Lead author and PhD candidate Sarah Dada

Immunotherapy is revolutionizing oncology, yet current approaches have only minor impacts on treating many types of high-grade metastatic tumours. Researchers from the Jefferies Lab at the Michael Smith Laboratories, in collaboration with the Andersen Laboratory in UBC’s Department of Chemistry, have revealed a highly significant connection between cannabinoids and potential cancer treatments. Already used to help alleviate side effects from chemotherapy, relieve chronic pain and treat a variety of other diseases, this discovery about the medicinal use of cannabis-derived compounds could greatly impact the treatment of metastatic cancers. The team has isolated specific cannabinoids that help the body revive its immune response to metastatic tumours, which typically evade our killer T lymphocytes. These immune cells are a type of white blood cell that protect against disease, infection and tumorigenesis (the creation, survival and spread of tumours).

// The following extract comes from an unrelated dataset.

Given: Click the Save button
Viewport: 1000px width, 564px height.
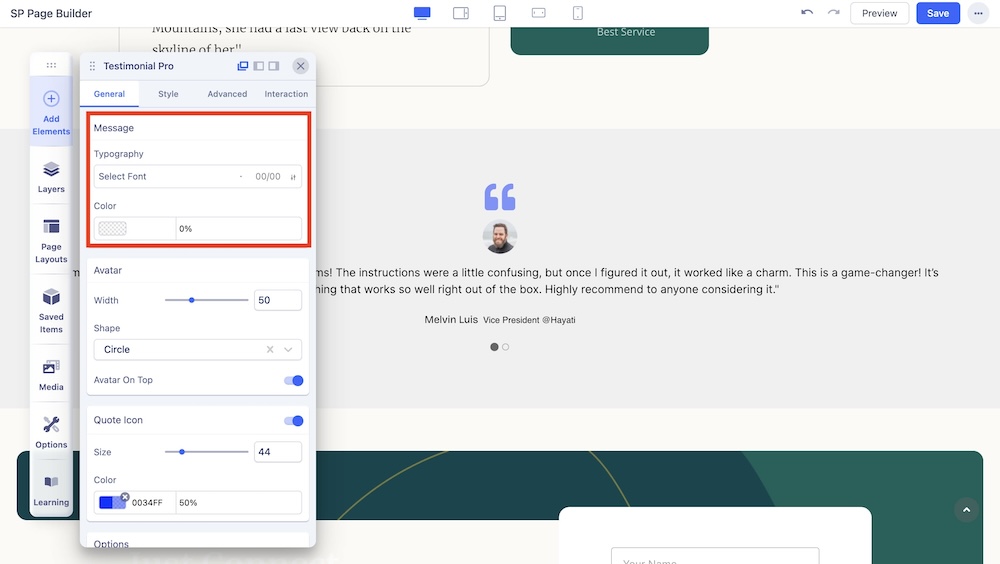Looking at the screenshot, I should point(937,13).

“This is a really great opportunity to implement natural derivatives that can assist immunotherapies for treating metastatic cancers,” explains lead author, graduate student Sarah Dada.  

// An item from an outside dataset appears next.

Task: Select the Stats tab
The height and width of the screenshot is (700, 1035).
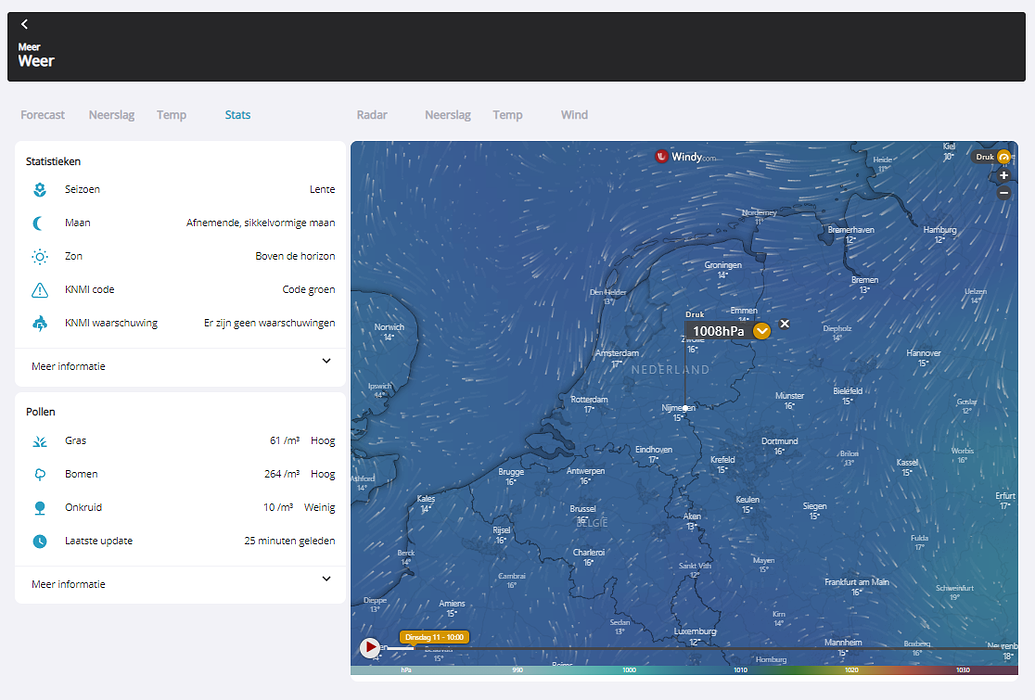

Notoriously difficult to treat and control, metastatic cancers spread from the primary source throughout the body via the bloodstream or lymph system. They generally evolve to evade the body’s adaptive cellular immune response, which would typically trigger T lymphocytes to fight against the tumour. Metastatic cancer cells accomplish this by downregulating surface molecules on the cancer cells that flag them as tumours to our immune system, essentially rendering the cancer cells invisible.

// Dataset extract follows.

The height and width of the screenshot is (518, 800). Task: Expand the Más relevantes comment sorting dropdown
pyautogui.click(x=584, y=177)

“Cancer treatments often have different modes of action. We’re constantly trying to find new treatments that improve patient outcomes. Combining multiple therapeutic approaches can overcome tumour resistant to any individual treatment,” says Dada.

Cannabigerol induction demonstrates increased global acetylation similar to IFN-γ; IFN-γ is known to cause the increase of the MHC molecule that causes T-cell killing of cancers.

Through screening various monomolecular cannabinoids to identify promising compounds, Dada and the lab have isolated a component of cannabis that effectively removes the cloak of tumour invisibility, and thereby revealing metastatic tumours to the immune system, which can then better seek and destroy tumours.

“Immune-cloaking is common in many types of metastatic tumours. If the immune system can’t see the cancer, it can’t kill the cancer. So, our work is important for reviving T lymphocyte immune surveillance that is at the heart of many immunotherapies,” says Dada.

In the lab, researchers selected specific cannabis isolates based on their initial effect on cancer cells in test tubes and explored how the isolates affected the cancer cells. Next, they confirmed these findings with the selected cannabinoids in animal models. By successfully increasing the number of “tumour-flags” molecules on the cancer cells, the immune system could identify and attack these cells.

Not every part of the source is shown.